Other influences for Doty include Nat King Cole, Ella Fitzgerald and Michael Bublé.

Released in May this year, Gold is Doty's first full-length album, coming after an EP release in 2013. Doty received a grant of $15,000 from the Alberta Foundation of the Arts in order to complete the album.

"It goes a long way for an artist starting out," she says.

She is particularly pleased to be independently releasing an album of original music.

"It has been really exciting. A lot of albums have jazz standards, but I decided to do all my own music. I feel like I have a really good connection with it and it's meaningful to me. It's nice to be able to do that," she says.

"It's just so much fun to meet people all over the country... And we've had some interest from labels that saw us perform in Montreal."

The debut single from Gold was "No Good Man," a jazz-blues song that tells the story of a 1950s housewife with a no-good husband.

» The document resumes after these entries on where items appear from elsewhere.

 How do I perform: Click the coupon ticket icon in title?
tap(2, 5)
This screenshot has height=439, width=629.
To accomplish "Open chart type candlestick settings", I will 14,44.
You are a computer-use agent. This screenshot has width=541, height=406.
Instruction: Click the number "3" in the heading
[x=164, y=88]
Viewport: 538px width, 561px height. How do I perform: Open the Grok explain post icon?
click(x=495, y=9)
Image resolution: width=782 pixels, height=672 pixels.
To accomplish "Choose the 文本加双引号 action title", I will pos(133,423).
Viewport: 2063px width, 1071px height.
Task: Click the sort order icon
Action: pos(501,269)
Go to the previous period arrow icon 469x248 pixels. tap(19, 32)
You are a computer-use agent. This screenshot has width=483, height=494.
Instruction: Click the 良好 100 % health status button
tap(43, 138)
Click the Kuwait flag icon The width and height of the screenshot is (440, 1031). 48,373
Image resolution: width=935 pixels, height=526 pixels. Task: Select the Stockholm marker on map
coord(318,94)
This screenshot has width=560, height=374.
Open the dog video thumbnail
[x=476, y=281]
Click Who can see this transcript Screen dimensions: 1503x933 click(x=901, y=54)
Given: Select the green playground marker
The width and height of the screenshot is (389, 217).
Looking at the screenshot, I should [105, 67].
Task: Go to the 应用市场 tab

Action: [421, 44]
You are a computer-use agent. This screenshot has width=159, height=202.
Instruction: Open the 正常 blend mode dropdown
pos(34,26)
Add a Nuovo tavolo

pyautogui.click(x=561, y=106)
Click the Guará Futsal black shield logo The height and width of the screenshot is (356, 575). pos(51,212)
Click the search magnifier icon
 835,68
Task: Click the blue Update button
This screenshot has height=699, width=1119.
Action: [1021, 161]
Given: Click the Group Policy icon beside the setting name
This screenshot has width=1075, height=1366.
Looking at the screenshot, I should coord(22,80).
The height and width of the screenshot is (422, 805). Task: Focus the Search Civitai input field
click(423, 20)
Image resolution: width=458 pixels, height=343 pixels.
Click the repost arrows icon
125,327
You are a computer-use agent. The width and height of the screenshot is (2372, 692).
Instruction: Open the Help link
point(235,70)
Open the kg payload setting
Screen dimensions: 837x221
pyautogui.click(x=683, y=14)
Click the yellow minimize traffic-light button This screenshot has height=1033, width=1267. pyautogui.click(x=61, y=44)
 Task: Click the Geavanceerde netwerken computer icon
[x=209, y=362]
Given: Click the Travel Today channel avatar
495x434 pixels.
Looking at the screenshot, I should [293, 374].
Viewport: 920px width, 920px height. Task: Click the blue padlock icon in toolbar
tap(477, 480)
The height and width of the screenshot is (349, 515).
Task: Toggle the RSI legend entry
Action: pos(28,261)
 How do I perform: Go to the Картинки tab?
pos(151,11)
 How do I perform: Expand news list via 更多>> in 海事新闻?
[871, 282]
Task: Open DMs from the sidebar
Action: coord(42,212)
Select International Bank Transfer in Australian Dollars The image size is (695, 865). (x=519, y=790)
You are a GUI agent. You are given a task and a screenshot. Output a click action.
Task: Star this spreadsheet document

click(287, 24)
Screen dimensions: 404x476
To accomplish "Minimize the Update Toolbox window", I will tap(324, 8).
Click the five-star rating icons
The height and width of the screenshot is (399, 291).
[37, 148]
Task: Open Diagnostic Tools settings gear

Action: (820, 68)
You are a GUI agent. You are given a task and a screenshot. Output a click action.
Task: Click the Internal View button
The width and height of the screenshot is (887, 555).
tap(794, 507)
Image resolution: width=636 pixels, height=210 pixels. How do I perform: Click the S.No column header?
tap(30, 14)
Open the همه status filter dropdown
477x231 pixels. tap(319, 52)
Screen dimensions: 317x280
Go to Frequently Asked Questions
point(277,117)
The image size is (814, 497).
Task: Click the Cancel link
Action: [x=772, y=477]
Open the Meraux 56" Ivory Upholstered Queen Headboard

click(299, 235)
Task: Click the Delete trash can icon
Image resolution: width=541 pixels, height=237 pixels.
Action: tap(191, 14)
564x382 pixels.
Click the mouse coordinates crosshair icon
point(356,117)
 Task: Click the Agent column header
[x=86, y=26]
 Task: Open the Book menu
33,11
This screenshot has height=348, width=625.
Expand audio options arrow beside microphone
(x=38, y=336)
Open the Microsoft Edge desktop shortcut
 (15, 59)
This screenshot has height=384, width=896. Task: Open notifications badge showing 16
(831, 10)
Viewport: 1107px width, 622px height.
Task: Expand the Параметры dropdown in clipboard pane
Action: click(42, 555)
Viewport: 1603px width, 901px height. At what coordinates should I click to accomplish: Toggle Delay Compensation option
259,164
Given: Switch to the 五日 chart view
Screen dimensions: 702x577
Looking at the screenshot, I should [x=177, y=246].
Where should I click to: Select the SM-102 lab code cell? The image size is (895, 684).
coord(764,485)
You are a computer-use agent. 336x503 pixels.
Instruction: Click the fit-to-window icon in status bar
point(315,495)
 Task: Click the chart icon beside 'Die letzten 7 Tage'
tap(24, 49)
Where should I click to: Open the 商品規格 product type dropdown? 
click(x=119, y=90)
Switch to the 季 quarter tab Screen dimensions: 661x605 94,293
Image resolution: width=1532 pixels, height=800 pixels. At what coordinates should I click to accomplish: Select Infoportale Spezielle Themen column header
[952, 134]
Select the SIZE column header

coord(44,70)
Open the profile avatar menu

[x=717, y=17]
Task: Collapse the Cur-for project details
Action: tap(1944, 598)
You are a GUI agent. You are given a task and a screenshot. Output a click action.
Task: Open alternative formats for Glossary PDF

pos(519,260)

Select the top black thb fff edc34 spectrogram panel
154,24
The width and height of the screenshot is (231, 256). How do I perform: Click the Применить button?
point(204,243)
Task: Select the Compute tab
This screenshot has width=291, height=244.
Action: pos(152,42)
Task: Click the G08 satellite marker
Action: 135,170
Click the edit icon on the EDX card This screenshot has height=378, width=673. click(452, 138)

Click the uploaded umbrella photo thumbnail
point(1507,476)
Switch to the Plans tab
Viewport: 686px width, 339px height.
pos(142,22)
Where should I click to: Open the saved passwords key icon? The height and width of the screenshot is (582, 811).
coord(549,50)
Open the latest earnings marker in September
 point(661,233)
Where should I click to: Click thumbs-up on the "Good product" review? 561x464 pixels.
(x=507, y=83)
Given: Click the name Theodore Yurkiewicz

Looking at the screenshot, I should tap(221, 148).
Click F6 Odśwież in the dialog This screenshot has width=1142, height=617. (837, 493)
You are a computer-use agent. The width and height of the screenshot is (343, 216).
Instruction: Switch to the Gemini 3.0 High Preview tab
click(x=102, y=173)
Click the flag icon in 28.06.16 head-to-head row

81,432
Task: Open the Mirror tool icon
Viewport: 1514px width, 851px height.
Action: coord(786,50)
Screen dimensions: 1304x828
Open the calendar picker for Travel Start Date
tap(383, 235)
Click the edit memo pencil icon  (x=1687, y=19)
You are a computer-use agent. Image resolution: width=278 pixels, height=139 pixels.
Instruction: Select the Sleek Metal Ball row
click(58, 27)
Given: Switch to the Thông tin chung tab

The album has been playing well on college radio and is at number one on a jazz list in Kamloops.

Doty and three other writers — Oliver Miguel, Kyle Zavitz and Josh Crowhurst — worked together on the songs for Gold during a residency at The Banff Centre.

What's it like to have four writers on a song?

"It's wonderful. There are just so many ideas floating around and it's pretty easy to move on things pretty quickly. They had worked together before and it flow really naturally," she says.

"Sometimes it's a little more difficult because somebody wants it a certain way, but I think we can into it very open minded and that made it pretty easy."

Doty has a close connection with the Fairmont chain, having performed at their hotels in this current tour and even filming the video for her single "That's Love" at the Fairmont Palliser in Calgary.

"Most of the venues we've been playing are jazz clubs and concert halls, but I did perform every week for the last three years at the Fairmont in Calgary," she says.

"I have a really good connection with them and they've help set me up with other Fairmonts.

She is making her second appearance at the Fairmont Chateau Whistler over three days, performing at the Mallard Lounge from Nov. 10 to 13, along with her quartet.

The band features Dan Reynolds on piano, Conrad Good on upright bass, and songwriter Miguel doubling as percussionist.

When it comes to her music, Doty says the show is wide ranging, from beautiful ballads to high-energy songs.

"I really like our arrangement with the musicians. It's very acoustic sounding and I enjoy playing in the arrangement that we have right now. I'm looking forward to sharing that," she says.